Le Roengten qui mesure les rayons X ou ϒ dans un cm3 d'air n'est plus utilisé depuis 1979.
Le Sievert (Sv) mesure les effets biologiques sur l'organisme. Cela permet d'évaluer l’effet d’une même dose délivrée par des rayonnements de nature différente à des organes des tissus qui n’ont pas la même sensibilité aux rayonnements. (1 rem, ancienne mesure, équivaut à 0,01 Sv).

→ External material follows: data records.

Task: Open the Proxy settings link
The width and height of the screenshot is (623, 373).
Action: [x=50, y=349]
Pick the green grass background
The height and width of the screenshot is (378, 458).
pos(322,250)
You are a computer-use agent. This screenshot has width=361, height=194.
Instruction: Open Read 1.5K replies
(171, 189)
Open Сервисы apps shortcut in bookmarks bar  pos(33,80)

L'exposition moyenne au rayonnement naturel (radon, rayons télluriques et cosmiques) est éstimée à 2,4 mSv/an. Les effets dus à la radioactivité naturelle (bruit de fond) semblent, en l'état des connaissances actuelles, avoir peu d'incidence, avec cependant des réserves (cancers tardifs). Le radon, un gaz radioactif naturel qui se dégage du sol (maison mal ventilée) génère différents éléments radioactifs et pénétre par inhalation dans les poumons. Le potassium 40 présent dans les tissus de l'organisme humain est d'environ 4.500 Bq, soit une exposition annuelle de l'ordre de 394 µSv. Une tomographie représente une dose de 9 mSv et une angiographie une dose de 12 mSV, ce qui correspond à 5 années d'irradiation naturelle. Les « liquidateurs » intervenus sur le réacteur à Tchernobyl dans des conditions dantesques, ont subi une irradiation d'environ 100 mSv ! Pour comparaison : 1 mSv est la dose annuelle de radioactivité artificielle admise pour la population en France - 20 mSv la dose annuelle admise pour les professionnels - 100 mSv dose à partir de laquelle le risque de cancer radio-induit est reconnu - 6 Sv dose létale à 100 %.

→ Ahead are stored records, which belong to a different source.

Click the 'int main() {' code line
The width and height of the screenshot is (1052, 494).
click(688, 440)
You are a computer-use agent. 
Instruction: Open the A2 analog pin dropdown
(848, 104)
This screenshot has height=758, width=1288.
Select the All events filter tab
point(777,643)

L'individu mis en examen a déclaré aux enquêteurs qu'il avait prévu de détonner ses « bombes sales » dans un champ en plein air. L'atténuation du rayonnement gamma à travers l'air (les rayons ϒ n'ionisent pas le milieu traversé) est une fonction exponentielle, cela signifie qu'elle diminue de moitié par tranche de 90 m ( cette fonction est identique aux calculs de la désaturation ou paliers de décompression). La longueur d'atténuation est divisé par 4, 8, 16, au bout de 2, 3, 4 fois cette distance (inversement proportionnel au carré de la distance). Si l'énergie est inférieure à 1 Mev (électrons volts), la décroissance est plus rapide.

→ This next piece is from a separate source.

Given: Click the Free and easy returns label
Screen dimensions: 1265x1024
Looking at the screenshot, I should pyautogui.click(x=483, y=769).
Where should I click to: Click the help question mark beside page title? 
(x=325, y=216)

Les trafiquants peuvent porter leur choix sur de nombreux sites de sources radioactives : démantèlement d'arsenaux militaires, centrales civiles, centres de stockage de déchets RA (certains présentent une activité de 184 PBq, soit 10^15), hôpitaux, centres de recherche, l’industrie, voire les décheteries ! Juillet 2013, l’alarme du site de traitement et de valorisation de déchets de La Rivière Saint-Étienne (la Réunion) s'affole au passage d'un camion. Les deux spécialistes du Service d’intervention et d’assistance en radioprotection de l’IRSN dépêchés sur place découvrent une sonde médicale de Crowe (2 cm par 15 cm) jetée aux encombrants dans une benne de 4 mètres sur 2 ! L'IRSN effectue une dizaine d'interventions similaires par an, et les faux positifs sont nombreux. Les patients ayant passé une scintigraphie (injection de technétium 99, soit d'iode 123) ou ayant suivi un traitement de médecine nucléaire sont radioactifs, et la dose reçue est suffisante pour déclencher les détecteurs (plage de sensibilité 10 nSv.h-1 à 10 Sv.h-1) des aéroports et ceux aux postes frontières pendant quelques jours ! L'IRSN compte près d'une cinquantaine de déclenchements par année pour la seule agglomération parisienne en lien avec la médecine nucléaire ; jets de couches ou flacons d'urine aux ordures ménagères !
« Sur 3 686 incidents signalés depuis la création de la base de données en 1995, environ 10 % étaient réellement liés à des actes de trafic ou d’utilisation malveillante. (...). Au cours des dix dernières années (NdA entre 2009 et 2019), plus de 250 cas de vol de sources radioactives ont été signalés dans l’ITDB. Environ un tiers de ces sources n’ont pas été récupérées et on ignore où elles se trouvent » (Incident and Trafficking Database/AIEA).